__Your instructions__
Convert the lines into a numbered list, starting at the line that contains "Find the location" and ending at the final line, with blank lines skipped. Leave the pictures out of the list.

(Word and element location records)
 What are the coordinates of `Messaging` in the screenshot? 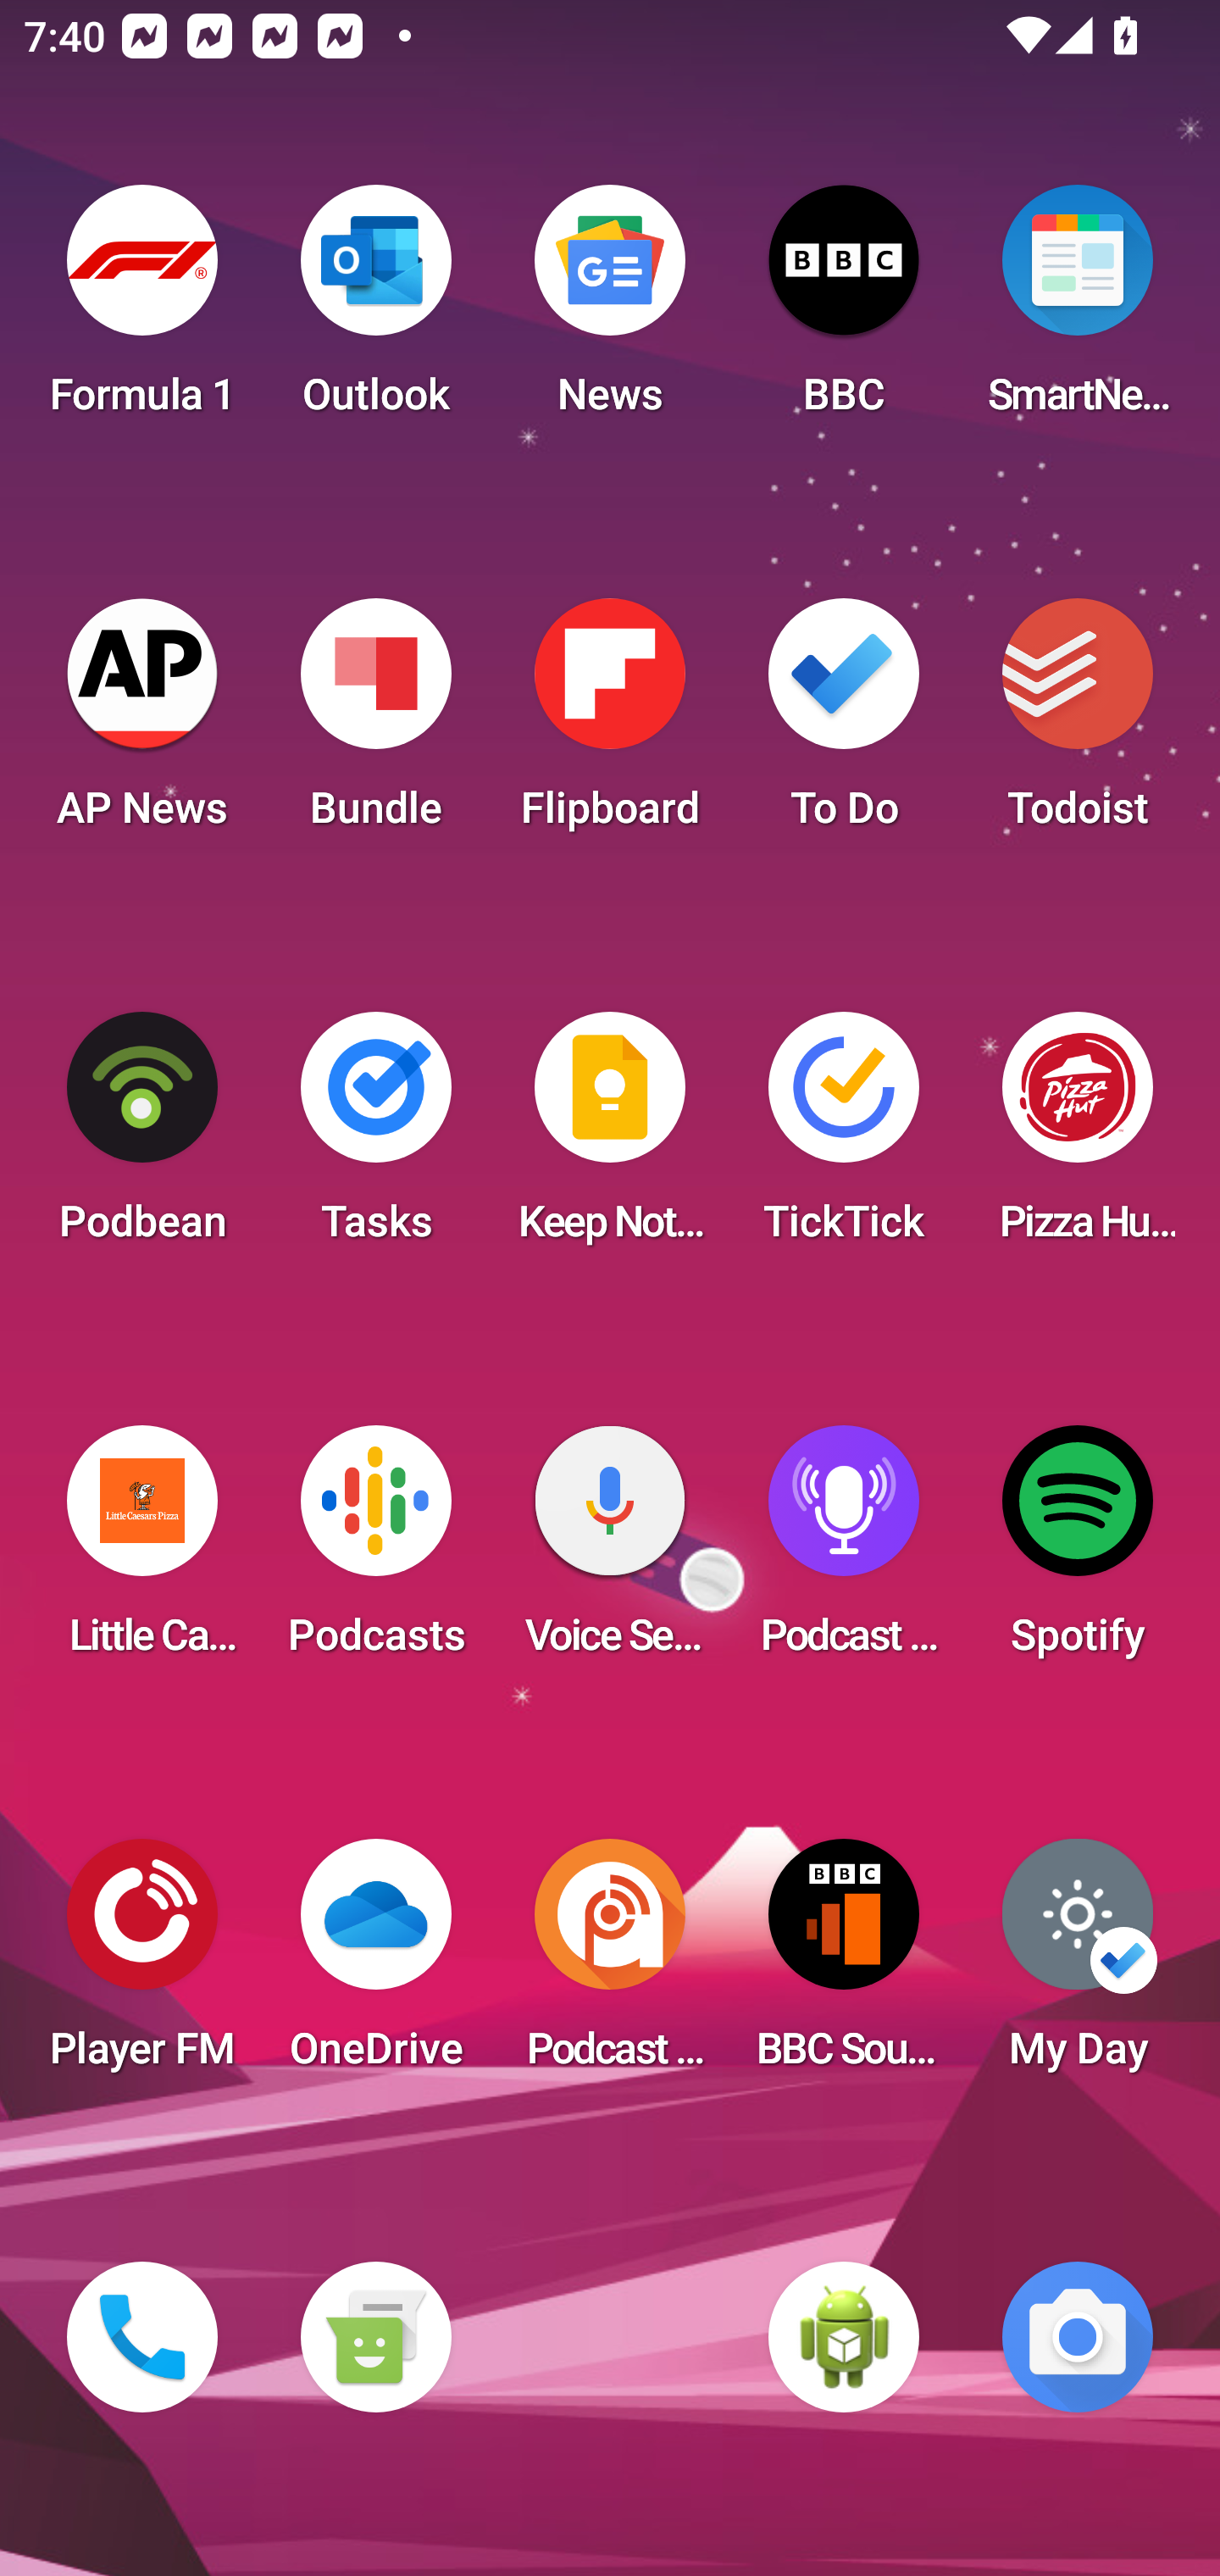 It's located at (375, 2337).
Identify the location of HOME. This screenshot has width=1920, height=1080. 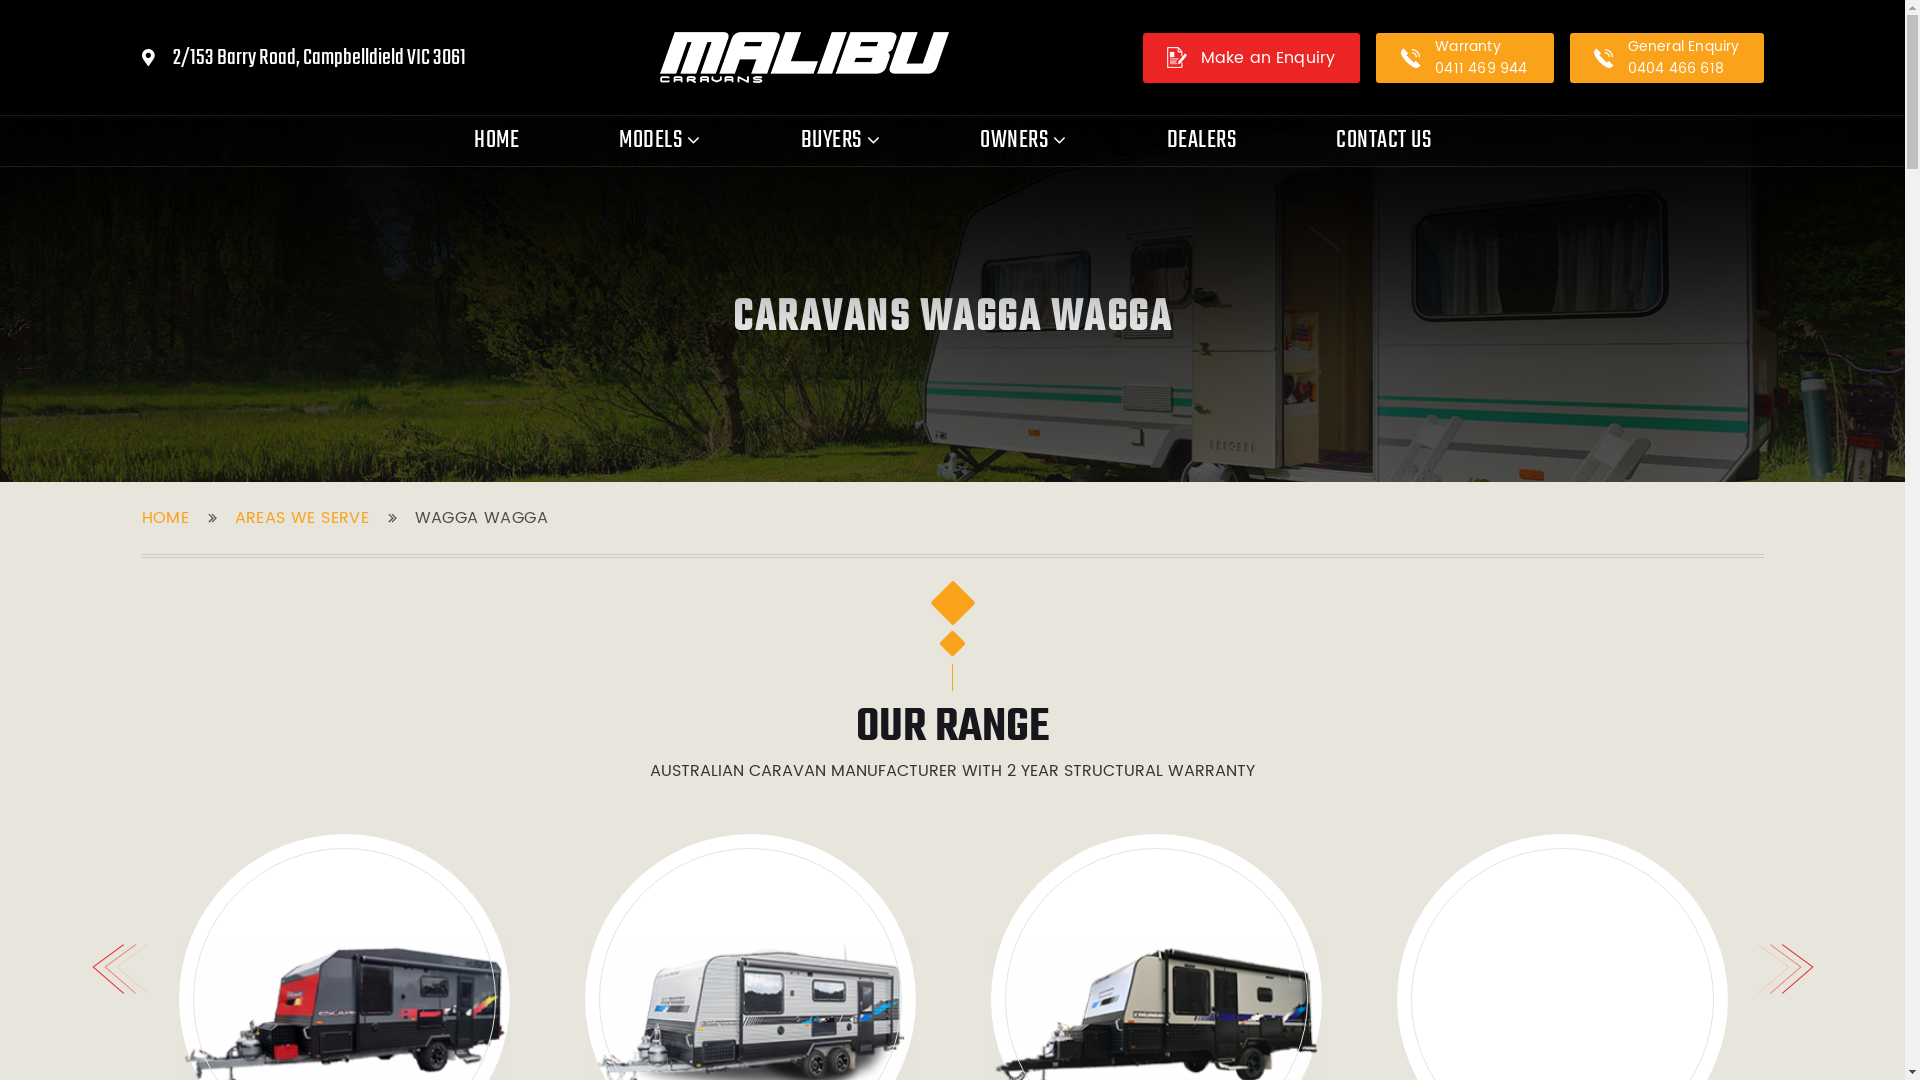
(166, 518).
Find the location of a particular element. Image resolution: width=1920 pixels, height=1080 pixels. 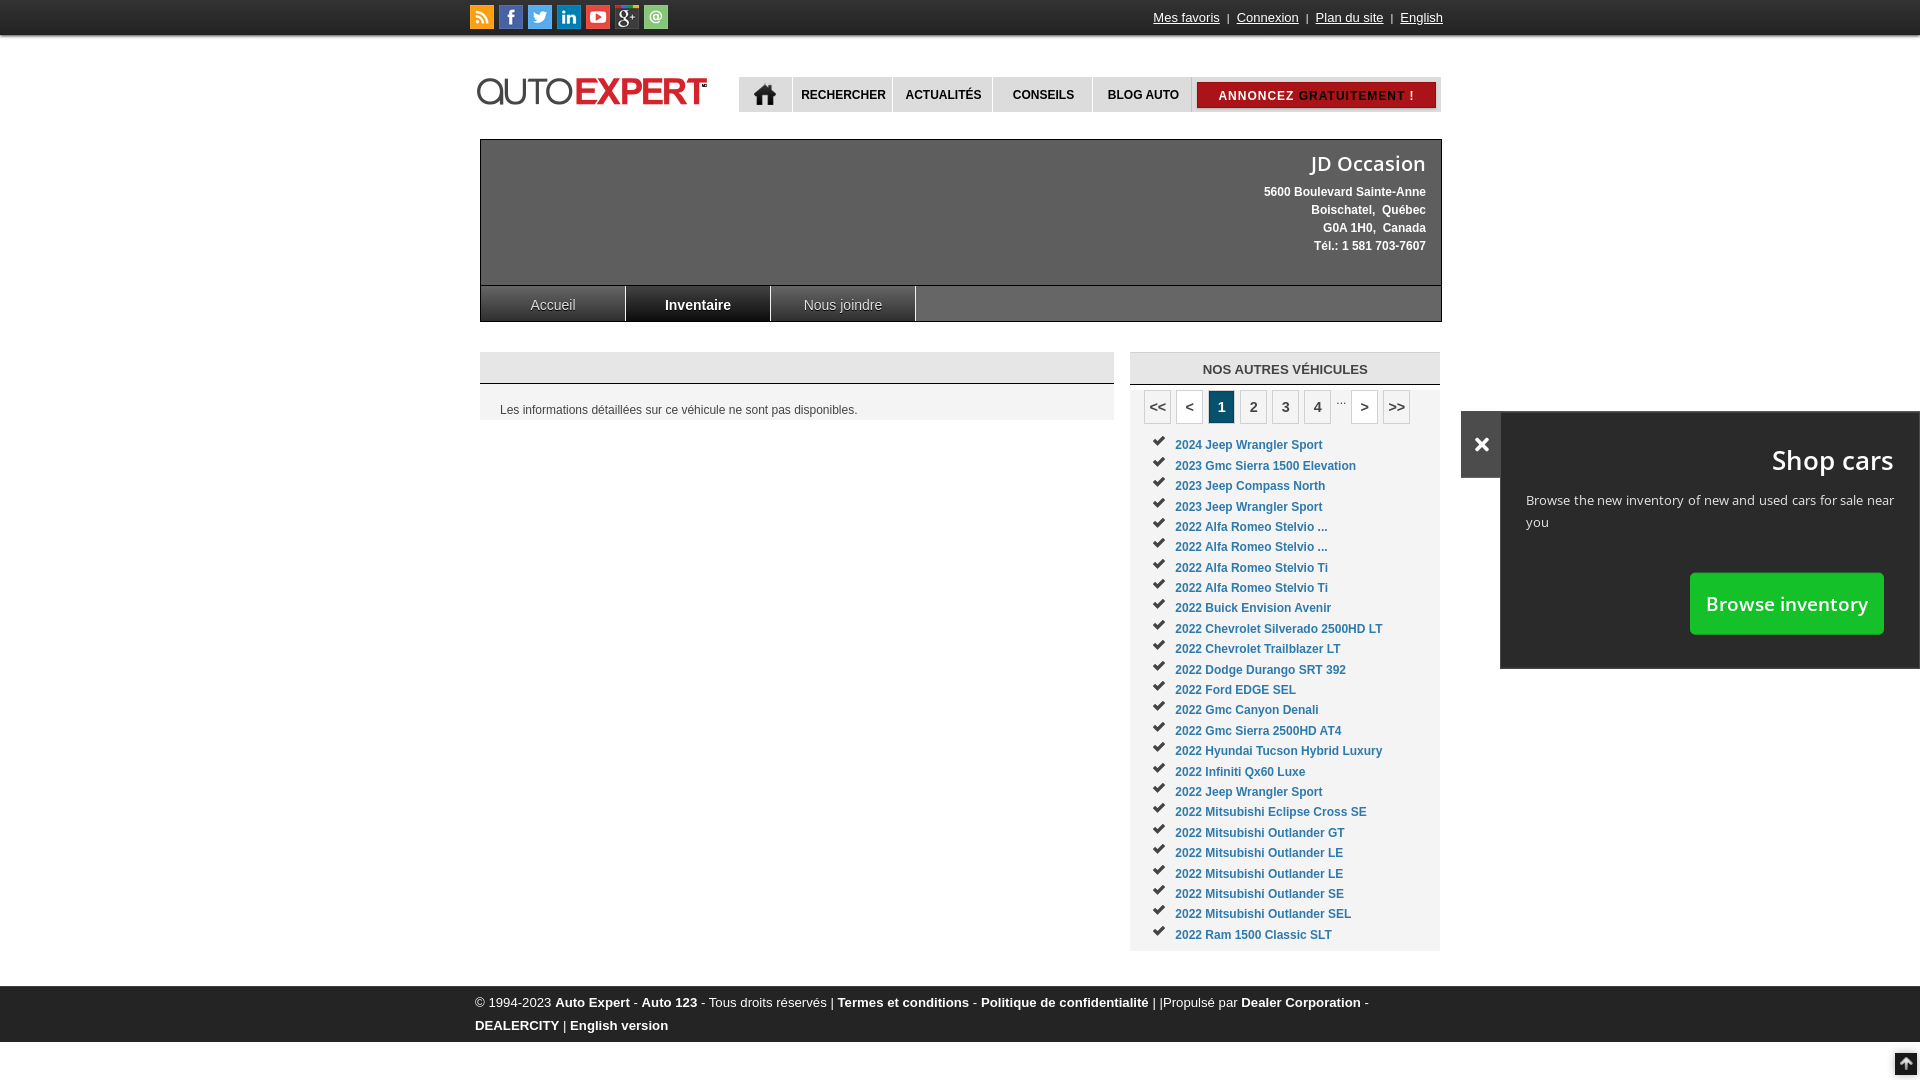

Joindre autoExpert.ca is located at coordinates (656, 25).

__Expected answer__
1. Find the location of a particular element. Image resolution: width=1920 pixels, height=1080 pixels. 
2. Joindre autoExpert.ca is located at coordinates (656, 25).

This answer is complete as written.